▸ 书面任务
1. 关于陕甘宁边区民族区域自治的文章在【关键词】中列出了哪些关键词?请全部列出。
2. 请重抄关于陕甘宁边区民族区域自治的文章中的一段,从“理论·实践·制度:陕甘宁边区民族区域自治的三维考察”开始,到“治的奠基者、探索者和先行者。”结束,一字不改。

▸ 所给文本

----

理论·实践·制度:陕甘宁边区民族区域自治的三维考察

刘艳萍

(陕西工商职业学院,陕西西安710119)

【摘要】理论、实践和制度是陕甘宁边区探索民族区域自治的三个重要维度。从理论上看,民族区域自治是马克思主义民族理论中国化的重要成果;从实践上看,它是中国共产党解决国内民族问题的重要创举;从制度上看,它是少数民族实现民族平等、民族自治的重要保障。在这三个维度的统一互动中,陕甘宁边区的民族区域自治实现了理论、实践、制度的三维立体发展,成为马克思主义民族理论中国化历史进程中的一个重要发展阶段。

【关键词】民族区域自治;陕甘宁边区;理论;实践;制度

民族区域自治是理论、实践、制度的三维统一体。在理论、实践、制度的三维互动中,民族区域自治不断向前发展。理论、实践、制度既是民族区域自治发展的三个重要维度,也是民族区域自治发展的三种重要形态。而这三个维度的探索及其形成的三种成果形态最早都出现在中国共产党领导的陕甘宁边区,并由陕甘宁边区走向全国。陕甘宁边区成为新中国民族区域自治的奠基者、探索者和先行者。

----

▸ 数据内容
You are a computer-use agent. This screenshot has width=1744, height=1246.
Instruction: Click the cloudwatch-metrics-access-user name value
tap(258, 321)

----

▸ 本题答案
1. 民族区域自治;陕甘宁边区;理论;实践;制度

2.
理论·实践·制度:陕甘宁边区民族区域自治的三维考察

刘艳萍

(陕西工商职业学院,陕西西安710119)

【摘要】理论、实践和制度是陕甘宁边区探索民族区域自治的三个重要维度。从理论上看,民族区域自治是马克思主义民族理论中国化的重要成果;从实践上看,它是中国共产党解决国内民族问题的重要创举;从制度上看,它是少数民族实现民族平等、民族自治的重要保障。在这三个维度的统一互动中,陕甘宁边区的民族区域自治实现了理论、实践、制度的三维立体发展,成为马克思主义民族理论中国化历史进程中的一个重要发展阶段。

【关键词】民族区域自治;陕甘宁边区;理论;实践;制度

民族区域自治是理论、实践、制度的三维统一体。在理论、实践、制度的三维互动中,民族区域自治不断向前发展。理论、实践、制度既是民族区域自治发展的三个重要维度,也是民族区域自治发展的三种重要形态。而这三个维度的探索及其形成的三种成果形态最早都出现在中国共产党领导的陕甘宁边区,并由陕甘宁边区走向全国。陕甘宁边区成为新中国民族区域自治的奠基者、探索者和先行者。